Durante o ATL 2025, os povos indígenas se manifestaram de forma contundente contra o Marco Temporal, a tese jurídica segundo a qual os indígenas só teriam direito aos territórios que ocupavam em 1988, quando foi promulgada a Carta Magna. A tese, que na prática inviabiliza demarcações de territórios, já foi considerada inconstitucional pelo STF, mas há várias iniciativas parlamentares para promover retrocessos.

As manifestações se concentraram especialmente em repudiar a Proposta de Emenda à Constituição (PEC) 48, de 2023 – que propõe a inclusão do Marco Temporal na Constituição Federal – e  a Lei 14.701, que é objeto de diversas ações no STF, e sobre a qual, o ministro relator, Gilmar Mendes, determinou a instauração de uma Câmara de Conciliação, encerrada no dia 2 de abril. 

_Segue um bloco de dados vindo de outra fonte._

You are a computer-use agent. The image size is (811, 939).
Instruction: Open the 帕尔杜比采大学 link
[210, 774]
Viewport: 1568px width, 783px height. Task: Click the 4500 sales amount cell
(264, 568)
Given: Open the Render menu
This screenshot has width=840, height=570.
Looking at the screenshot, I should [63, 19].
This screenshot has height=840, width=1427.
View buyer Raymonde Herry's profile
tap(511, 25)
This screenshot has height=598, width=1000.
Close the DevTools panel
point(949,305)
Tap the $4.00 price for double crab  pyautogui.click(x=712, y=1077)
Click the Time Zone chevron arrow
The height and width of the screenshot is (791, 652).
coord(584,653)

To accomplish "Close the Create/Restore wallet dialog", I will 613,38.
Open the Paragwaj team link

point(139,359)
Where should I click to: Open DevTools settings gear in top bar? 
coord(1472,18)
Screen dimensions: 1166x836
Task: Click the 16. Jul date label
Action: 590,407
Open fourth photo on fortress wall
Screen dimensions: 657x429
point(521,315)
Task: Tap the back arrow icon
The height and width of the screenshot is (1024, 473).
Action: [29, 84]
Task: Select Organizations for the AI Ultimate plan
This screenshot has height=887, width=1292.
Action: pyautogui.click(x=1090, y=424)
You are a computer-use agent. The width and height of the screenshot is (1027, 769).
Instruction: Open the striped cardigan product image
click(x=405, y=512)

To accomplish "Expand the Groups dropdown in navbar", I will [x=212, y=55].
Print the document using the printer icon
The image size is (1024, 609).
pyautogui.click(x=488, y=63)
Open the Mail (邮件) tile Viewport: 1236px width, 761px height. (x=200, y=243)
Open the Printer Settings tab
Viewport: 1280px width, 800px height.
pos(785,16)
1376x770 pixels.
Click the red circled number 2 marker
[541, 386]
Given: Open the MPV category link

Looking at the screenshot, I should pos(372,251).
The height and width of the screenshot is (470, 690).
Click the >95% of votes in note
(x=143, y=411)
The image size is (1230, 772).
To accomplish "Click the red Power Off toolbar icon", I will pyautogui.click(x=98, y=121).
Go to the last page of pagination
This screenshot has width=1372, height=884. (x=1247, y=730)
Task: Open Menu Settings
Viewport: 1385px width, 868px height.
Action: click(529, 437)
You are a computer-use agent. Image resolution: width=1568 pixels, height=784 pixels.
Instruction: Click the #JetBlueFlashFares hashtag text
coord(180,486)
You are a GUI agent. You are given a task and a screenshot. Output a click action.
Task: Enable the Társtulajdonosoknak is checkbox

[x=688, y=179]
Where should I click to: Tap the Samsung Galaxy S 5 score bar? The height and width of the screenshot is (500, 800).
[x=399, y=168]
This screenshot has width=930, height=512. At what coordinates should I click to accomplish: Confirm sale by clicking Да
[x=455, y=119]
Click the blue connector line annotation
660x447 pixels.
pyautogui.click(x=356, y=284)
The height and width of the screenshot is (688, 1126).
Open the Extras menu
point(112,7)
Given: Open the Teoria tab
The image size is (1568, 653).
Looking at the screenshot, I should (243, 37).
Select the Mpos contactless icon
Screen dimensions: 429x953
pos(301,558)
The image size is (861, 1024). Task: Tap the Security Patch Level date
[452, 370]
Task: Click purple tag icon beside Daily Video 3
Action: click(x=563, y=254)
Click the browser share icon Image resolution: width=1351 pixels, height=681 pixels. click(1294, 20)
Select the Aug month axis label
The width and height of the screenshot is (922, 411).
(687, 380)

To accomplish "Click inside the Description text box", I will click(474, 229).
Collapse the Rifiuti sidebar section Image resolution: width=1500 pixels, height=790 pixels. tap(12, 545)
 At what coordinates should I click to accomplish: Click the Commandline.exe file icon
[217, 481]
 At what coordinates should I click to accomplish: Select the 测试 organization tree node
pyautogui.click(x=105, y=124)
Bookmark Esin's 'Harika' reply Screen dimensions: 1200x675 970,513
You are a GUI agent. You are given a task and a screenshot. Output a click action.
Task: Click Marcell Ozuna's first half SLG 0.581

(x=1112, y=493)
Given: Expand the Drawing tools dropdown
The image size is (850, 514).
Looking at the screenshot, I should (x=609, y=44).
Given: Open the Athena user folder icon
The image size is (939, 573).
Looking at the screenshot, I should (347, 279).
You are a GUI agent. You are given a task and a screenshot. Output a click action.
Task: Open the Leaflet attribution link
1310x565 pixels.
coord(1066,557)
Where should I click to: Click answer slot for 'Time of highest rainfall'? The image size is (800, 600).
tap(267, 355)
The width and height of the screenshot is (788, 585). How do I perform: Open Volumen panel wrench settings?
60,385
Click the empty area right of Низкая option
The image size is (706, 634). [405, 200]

“Estamos aqui [no ATL 2025] reafirmando que os direitos originários dos povos indígenas às suas terras é congênito. E que queremos que o Estado brasileiro e suas instituições cumpram o texto constitucional, nada mais, nada menos”, afirmou o coordenador executivo da Apib, Dinaman Tuxá.

Outro foco importante dos debates e manifestações foi a articulação das pautas dos povos indígenas com a realização da 30ª Conferência das Partes das Nações Unidas sobre Mudança do Clima (COP30), para convencer os países que virão ao Brasil de que a demarcação dos territórios indígenas é parte da luta contra o aquecimento da Terra.

No dia 10, a Apib lançou, uma Contribuição Nacionalmente Determinada Indígena (NDC) e o Ministério dos Povos Indígenas anunciou uma Comissão Internacional Indígena para a COP30. O presidente da COP30, André Corrêa do Lago, esteve presente na plenária em que as iniciativas foram lançadas, na companhia das ministras Sonia Guajajara, do Ministério dos Povos Indígenas (MPI), e Marina Silva, do Ministério do Meio Ambiente e Mudança do Clima (MMA), e da deputada federal Célia Xakriabá.

Durante a programação do Acampamento, foi realizada uma importante iniciativa para garantir aos indígenas o direito à inclusão do nome de seu povo no registro civil. A ação, que incluiu a distribuição de formulários para registro dos indígenas durante o evento, foi promovida pelo Conselho Nacional de Justiça (CNJ) e a Associação Nacional dos Registradores de Pessoas Naturais (Arpen Brasil).

A inclusão do nome indígena no registro civil passou a ser permitida em dezembro do ano passado, por meio de uma resolução do CNJ e do Conselho Nacional do Ministério Público (CNMP). Com a medida, o indígena pode incluir em seu nome de registro o povo, o grupo, o clã e a família a qual pertence. A alteração pode ser feita em cartório, de forma extrajudicial.

O ATL é organizado anualmente, desde 2004, pela Apib e suas sete organizações regionais de base: Apoinme, ArpinSudeste, ArpinSul, Aty Guasu, Conselho Terena, Coaib e Comissão Guarani Yvyrupa. A Apib foi criada em 2005 a partir de uma demanda feita na primeira edição do ATL, quando lideranças indígenas estabeleceram que precisavam ter uma representação nacional.